Однако шептал Лай только губами, беззвучно. Юноша не понял сказанного. Он лишь почуял, что вкусивший излишеств в жизни и во дворце Пелопа гость, страждет, преисполнен грусти и нежности.
— Давай совершим возлияние Зевсу, — тихо предложил Лай. Предугадав благородный порыв юноши тактично отказаться, он предупредил его отказ словами:
— Я знаю — ты честный и чистый юноша, однако, кубок вина не повредит ни твоей чести, ни твоей праведности.
Он сам наполнил кубки. Хрисипп в смущении потупил взор.
А тем временем в обожжённом мозгу гостя рождался план. Он решил попытать счастия и, обольстив юношу речами и не без помощи янтарного вина, уговорить его отправиться с ним, погостить в Фивы. А там уже Лай позаботится о том, чтобы Хрисипп не смог вернуться на Пелопоннес.
До отъезда на рассвете, оставалось не так уж и долго. Лай с Хрисиппом за всё это время не сомкнули век. А едва Эос посеребрила небосвод, Лай, снаряженный ещё с вечера подарками Пелопа, в сопровождении Хрисиппа (правда сына хозяина вели под руки рабы фиванца), вышел из дворца Пелопа. Сам гостеприимный хозяин в это время пребывал во власти двух богов: Дионисия и Гипноса.
В пути, когда чары выпитых амфор потеряли своё действие на юношу, он было попытался настоять на возвращении, однако услужливый и заботливый Лай, дал для защиты Хрисиппу четырёх дюжих рабов, которые и хранили его в путешествии.
Лай действительно беззаветно привязался к юному наследнику Пелопа и чувства его с каждым днем разгорались все больше и больше. Хрисипп был возмущён, пытался избавиться от ненужного ему покровительства. Все его попытки остались вотще. А привязанность Лая приобретала всё более навязчивый и порочный характер. Уже будучи в Фивах, однажды, не выдержав чрезмерных проявлений чувств Лая, Хрисипп свёл счёты с жизнью, которую он считал позором.
И РВЁТСЯ НИТЬ
После смерти Хрисиппа, Лай долгое время не мог смириться с мыслью о потере. Он понял, что любовь к Хрисиппу дарила ему смысл и радость, хотя эта радость и омрачалась упрямством и неприязнью юноши. Лаю приходили даже в голову мысли, что следовало не так грубо и настойчиво добиваться расположения Хрисиппа, что надо было как-нибудь мягче с ним обращаться, дать ему время понять чувства Лая, свыкнуться с его любовью.
Но что проку горевать о том, которого уже нет! А тут Менойкей предложил Лаю в жёны свою совсем юную дочь Иокасту.

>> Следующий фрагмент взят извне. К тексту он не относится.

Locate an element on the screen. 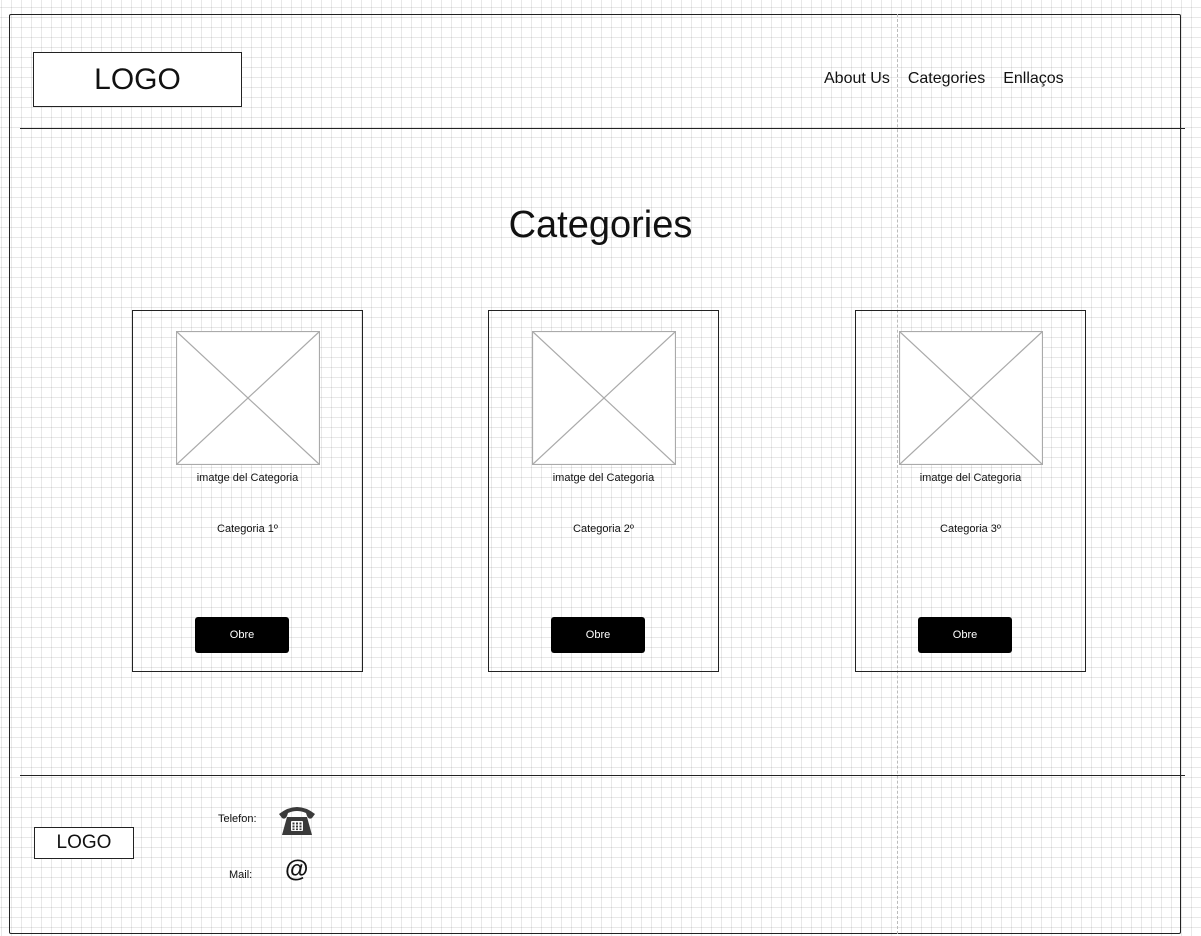  main-nav: About Us Categories Enllaços is located at coordinates (944, 81).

Великолепный свадебный пир продолжался семь дней и семь ночей. Теперь царь фиванский все свои нерастраченные чувства положил к ногам юной красавицы жены и очень скоро вовсе забыл о Хрисиппе, своей любви к нему и нелепой его смерти, в которой был повинен. Шли годы, спокойно и счастливо текла жизнь в семивратных Фивах.

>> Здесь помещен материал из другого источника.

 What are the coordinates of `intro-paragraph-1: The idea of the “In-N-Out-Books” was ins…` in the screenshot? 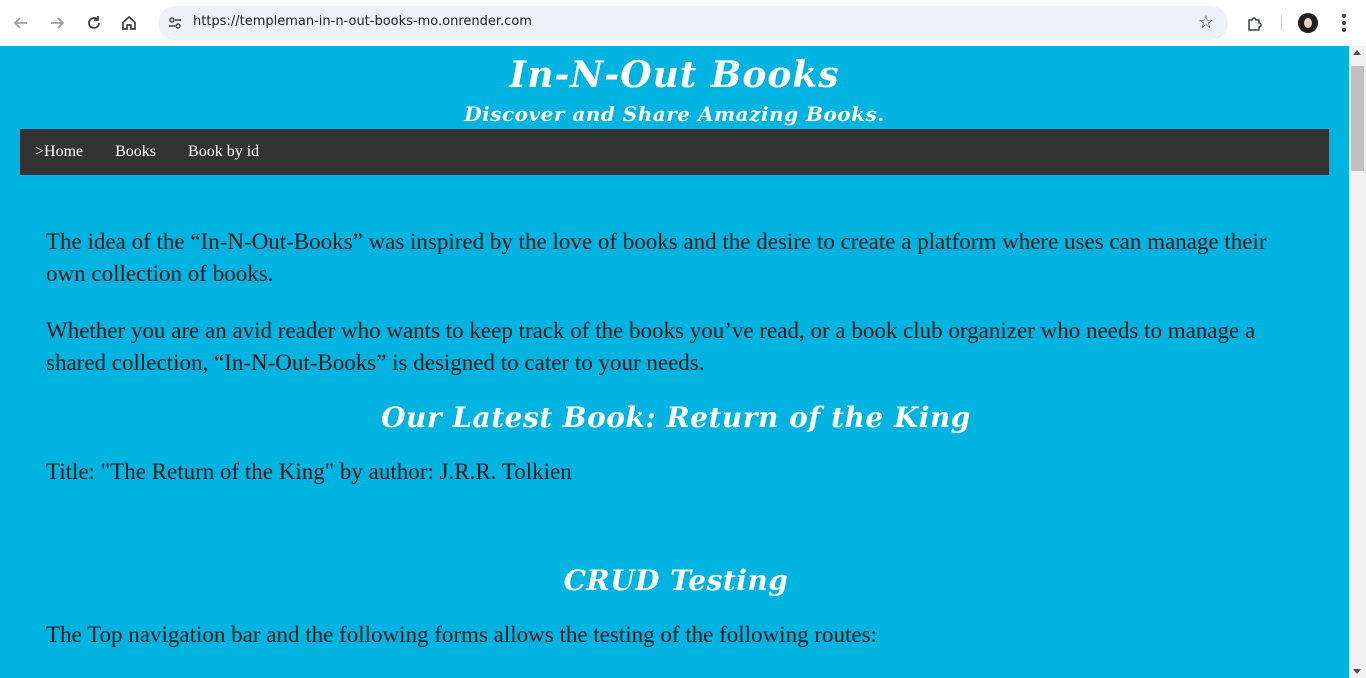 It's located at (656, 258).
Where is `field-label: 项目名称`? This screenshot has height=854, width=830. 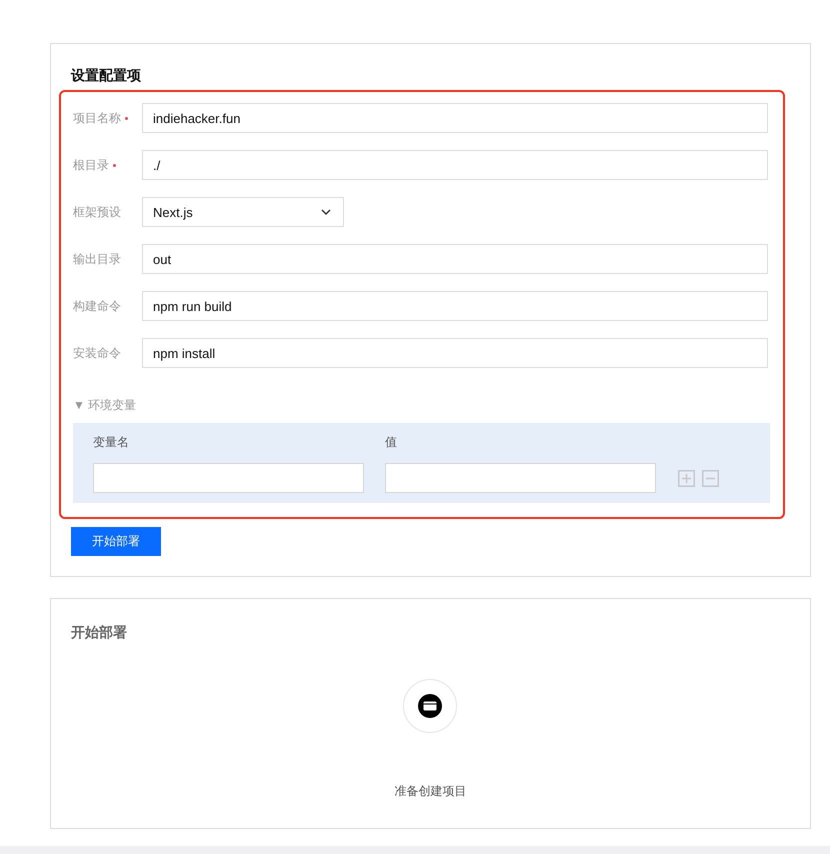 field-label: 项目名称 is located at coordinates (97, 118).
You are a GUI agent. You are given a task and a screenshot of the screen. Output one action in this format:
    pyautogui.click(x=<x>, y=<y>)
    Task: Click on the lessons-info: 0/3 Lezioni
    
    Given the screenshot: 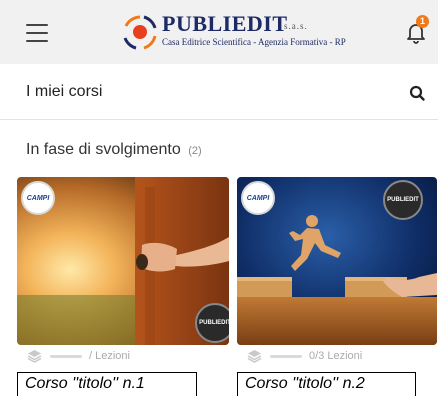 What is the action you would take?
    pyautogui.click(x=304, y=356)
    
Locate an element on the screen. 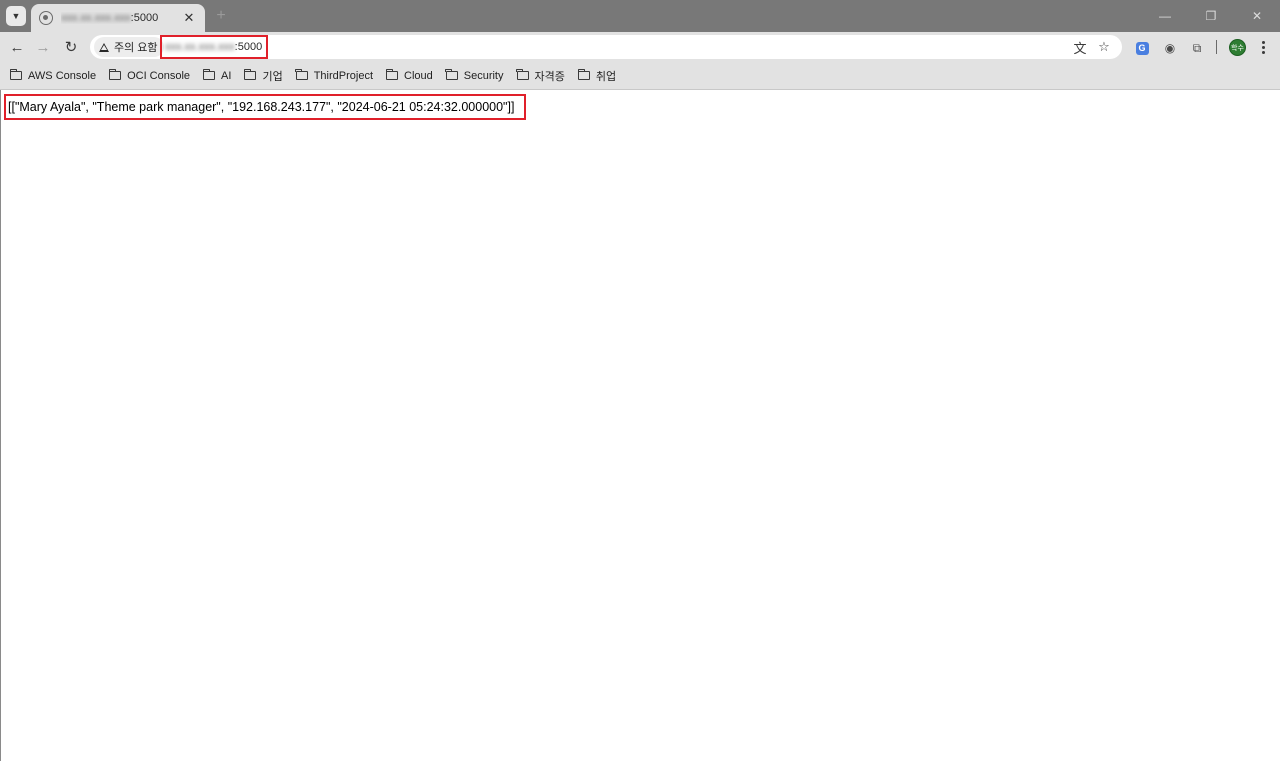 This screenshot has height=761, width=1280. bookmark-company: 기업 is located at coordinates (266, 76).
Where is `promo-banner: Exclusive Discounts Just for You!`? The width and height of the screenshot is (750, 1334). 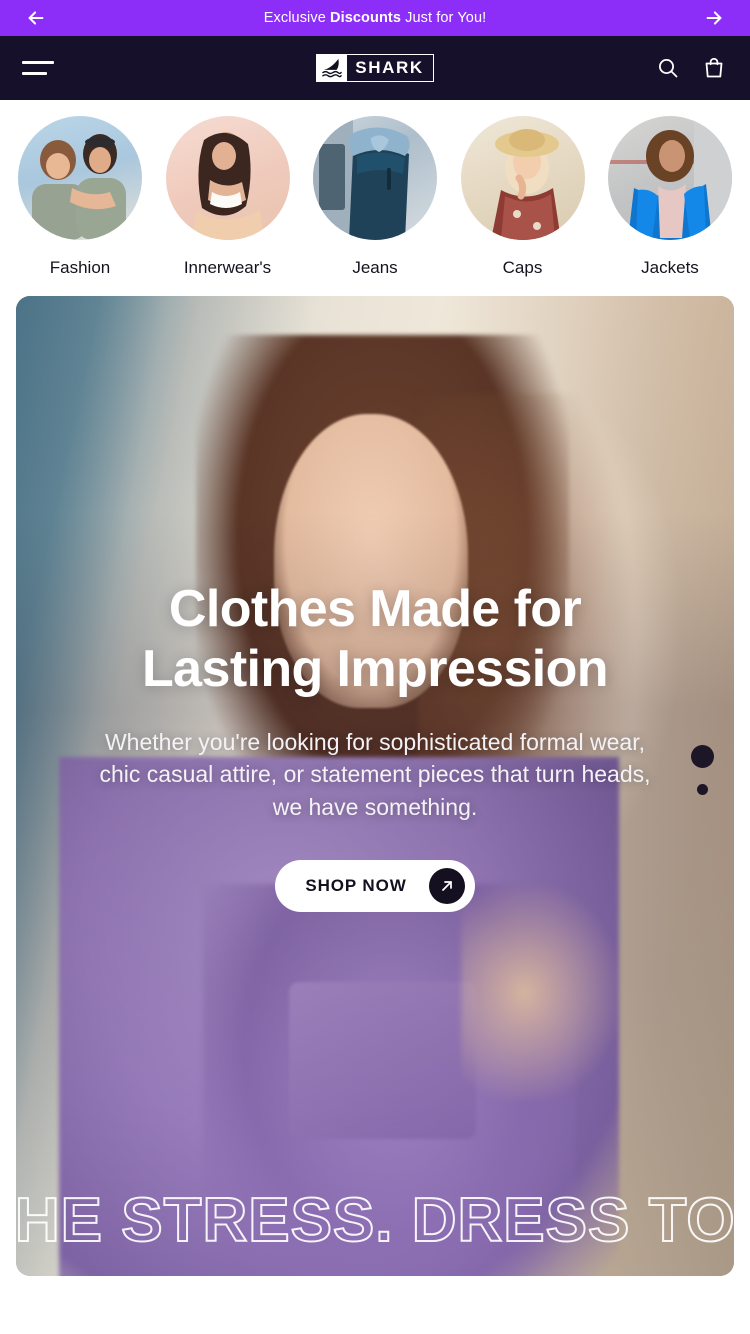
promo-banner: Exclusive Discounts Just for You! is located at coordinates (375, 18).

Было позднее утро. Иокаста поднесла к ложу, на котором только пробуждался Лай, таз с тёплой водой. Она решила сама омыть супругу ступни. Лай притянул Иокасту к себе, его мускулистые, властные руки коснулись её груди, бёдер. Женщина ласково, но настойчиво отстранилась. Он недоуменно, однако без гнева посмотрел на неё.